Dec 21 2009
Report Finds U.S. Death Penalty in Decline
A new study released Friday has found the death penalty system in the United States to be in decline over the past decade. In the end of the year report compiled by the Death Penalty Information Center, death sentences handed down across the nation reportedly reached an all-time low since 1976 when the U.S. Supreme Court reinstated executions. In total, a hundred and six prisoners were condemned to death row in 2009. The DPIC report’s author, Richard Dieter, has stated that the statistics his organization charted for the year reflect a general downward trend over the course of the past decade. In terms of executions, only eleven of thirty-five states in the union who still have the death penalty at their disposal actually utilized it. The total number of executions this year totaled to one per week in the United States with the state of Texas accounting for nearly half of them. The number of times the death penalty was carried out was actually higher than last year’s figures although a four-month moratorium in 2008 factors in the statistical comparison. Despite its severe budget crisis, California bucked the national trend by condemning twenty-nine prisoners to death row; a fifty percent increase over the past few years.
GUEST: Mike Farrell, Actor and activist, President of the Board for Death Penalty Focus
For more information, visit www.deathpenalty.org and www.deathpenaltyinfo.org.
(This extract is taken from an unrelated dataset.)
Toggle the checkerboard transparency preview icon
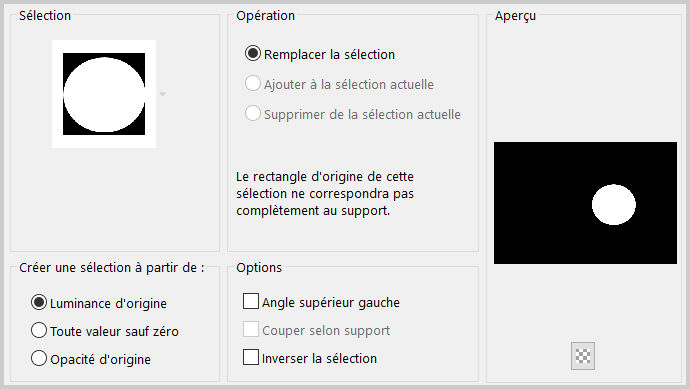 tap(583, 356)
Read the DPIC report at: http://www.deathpenaltyinfo.org/documents/2009YearEndReport.pdf
Rough Transcript:
SK: Thanks so much for joining us. So, it looks like it is somewhat a mixed picture but, overall, as I stated, it seems as though it is good news for advocates against the death penalty like yourself.
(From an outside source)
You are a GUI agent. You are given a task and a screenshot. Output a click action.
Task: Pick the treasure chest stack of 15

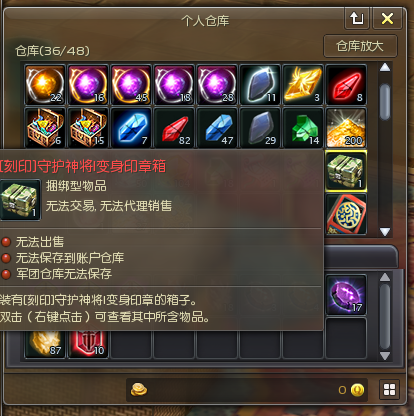coord(88,128)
MF: Well, yes, I think it’s very clear that the people are beginning to move away from the death system. Over the years the toll has been taken on people’s conscience, I think, by the fact that we have so many people. Primarily the statistic that seems to bother most people is the fact that there have been so many innocent found to be on death row and, ultimately, exonerated and released. The question then becomes how many innocent people have we in fact convicted and executed, which is a statistic that we can only speculate about. There are indications of a number of cases that it appears that the person was innocent and executed but we continue to have this phenomenon of institutional imperative to deny having made a mistake that has been reflected in a number of decisions and particularly the statements of people like Justice Scalia on the Supreme Court who continues to insist that no innocent person has ever been executed.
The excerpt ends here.